- Born: 1936 Akçakaya Village, Kayseri Province, Turkey
- Died: 22 July 2021 (aged 85) Turkey
- Citizenship: Turkey
- Education: Textile engineering, University of Manchester Institute of Science and Technology
- Organization(s): Sabancı Holding, Esas Holding
- Notable work: Haci Omer Sabanci Foundation, Sabancı Holding, Sabancı University, Esas Holding
- Spouse: Hayırlı Zerrin Sabanci
- Children: 3, including Emine Sabancı Kamışlı and Ali İhsan Sabancı
- Parent(s): Hacı Ömer Sabancı Sadıka Sabancı

= Şevket Sabancı =

Turkish billionaire businessman and philanthropist (1936–2021)

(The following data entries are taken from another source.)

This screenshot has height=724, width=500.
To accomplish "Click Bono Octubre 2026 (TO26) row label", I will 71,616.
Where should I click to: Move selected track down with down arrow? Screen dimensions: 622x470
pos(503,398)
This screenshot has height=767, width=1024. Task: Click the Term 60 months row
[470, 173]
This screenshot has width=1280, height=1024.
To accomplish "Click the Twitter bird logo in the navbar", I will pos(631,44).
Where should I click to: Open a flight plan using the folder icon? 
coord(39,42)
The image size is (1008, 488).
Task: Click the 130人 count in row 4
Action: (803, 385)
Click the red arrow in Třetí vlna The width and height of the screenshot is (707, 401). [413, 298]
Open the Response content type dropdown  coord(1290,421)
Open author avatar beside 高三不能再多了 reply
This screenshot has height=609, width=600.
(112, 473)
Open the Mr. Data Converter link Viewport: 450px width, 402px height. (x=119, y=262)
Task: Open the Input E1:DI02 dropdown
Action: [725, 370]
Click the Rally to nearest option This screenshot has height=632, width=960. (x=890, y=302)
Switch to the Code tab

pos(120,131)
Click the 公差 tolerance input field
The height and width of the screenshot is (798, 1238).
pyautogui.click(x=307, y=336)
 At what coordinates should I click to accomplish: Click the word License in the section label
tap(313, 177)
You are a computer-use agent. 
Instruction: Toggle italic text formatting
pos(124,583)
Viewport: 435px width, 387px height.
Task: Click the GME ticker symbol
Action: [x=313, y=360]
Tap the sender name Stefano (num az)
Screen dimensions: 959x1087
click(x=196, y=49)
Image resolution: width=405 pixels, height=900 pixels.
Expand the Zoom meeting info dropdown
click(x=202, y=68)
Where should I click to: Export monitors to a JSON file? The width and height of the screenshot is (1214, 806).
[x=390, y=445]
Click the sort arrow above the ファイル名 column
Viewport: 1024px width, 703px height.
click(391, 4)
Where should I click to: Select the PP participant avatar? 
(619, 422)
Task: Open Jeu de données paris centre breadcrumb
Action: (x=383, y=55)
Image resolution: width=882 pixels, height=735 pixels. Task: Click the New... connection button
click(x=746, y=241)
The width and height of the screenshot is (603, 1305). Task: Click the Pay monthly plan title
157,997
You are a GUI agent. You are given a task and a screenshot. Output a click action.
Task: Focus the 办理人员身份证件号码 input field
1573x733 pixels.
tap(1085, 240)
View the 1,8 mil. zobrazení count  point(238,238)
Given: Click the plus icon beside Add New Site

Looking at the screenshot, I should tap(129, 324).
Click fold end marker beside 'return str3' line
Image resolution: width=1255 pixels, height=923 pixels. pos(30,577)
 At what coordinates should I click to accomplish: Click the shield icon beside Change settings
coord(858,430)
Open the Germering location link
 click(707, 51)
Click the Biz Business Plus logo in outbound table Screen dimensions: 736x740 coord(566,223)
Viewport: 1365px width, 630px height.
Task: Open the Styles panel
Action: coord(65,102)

Şevket Sabancı (1936 – 22 July 2021) was a Turkish billionaire businessman and philanthropist, and a second-generation member of the Sabancı family.

==Biography==
He was born 1936 in Kayseri, Turkey, as the fourth son of Hacı Ömer Sabancı, a self-made wealthy trader, and Sadıka. Şevket was educated in textile engineering at the University of Manchester Institute of Science and Technology (UMIST) in England. Returning home, he worked at managerial positions in a number of textile companies owned by his family. After 1980, he went abroad to represent Sabancı Holding. In 2000 Şevket Sabancı founded Esas Holding, which is today the largest alternative investment firm in Turkey, managing close to $10 billion.

Şevket Sabancı was also a founding member of the Sabancı Foundation VakSA.

He was married to Hayırlı Zerrin, with whom he has two daughters Emine Kamışlı, Sadıka Sabancı, and a son Ali Sabancı.

He died at the age of 85 on 22 July 2021.

== Esas Holding ==
Esas Holding, Sabancı's family office, was founded in 2000, and is led by his daughter Emine Sabancı Kamışlı and son Ali Sabanci, with H. Çağatay Özdoğru as chief executive officer since 2010. As of 2021, total assets under management are estimated at $10 billion.

Esas Holding is based in Istanbul, Turkey with an additional office in London.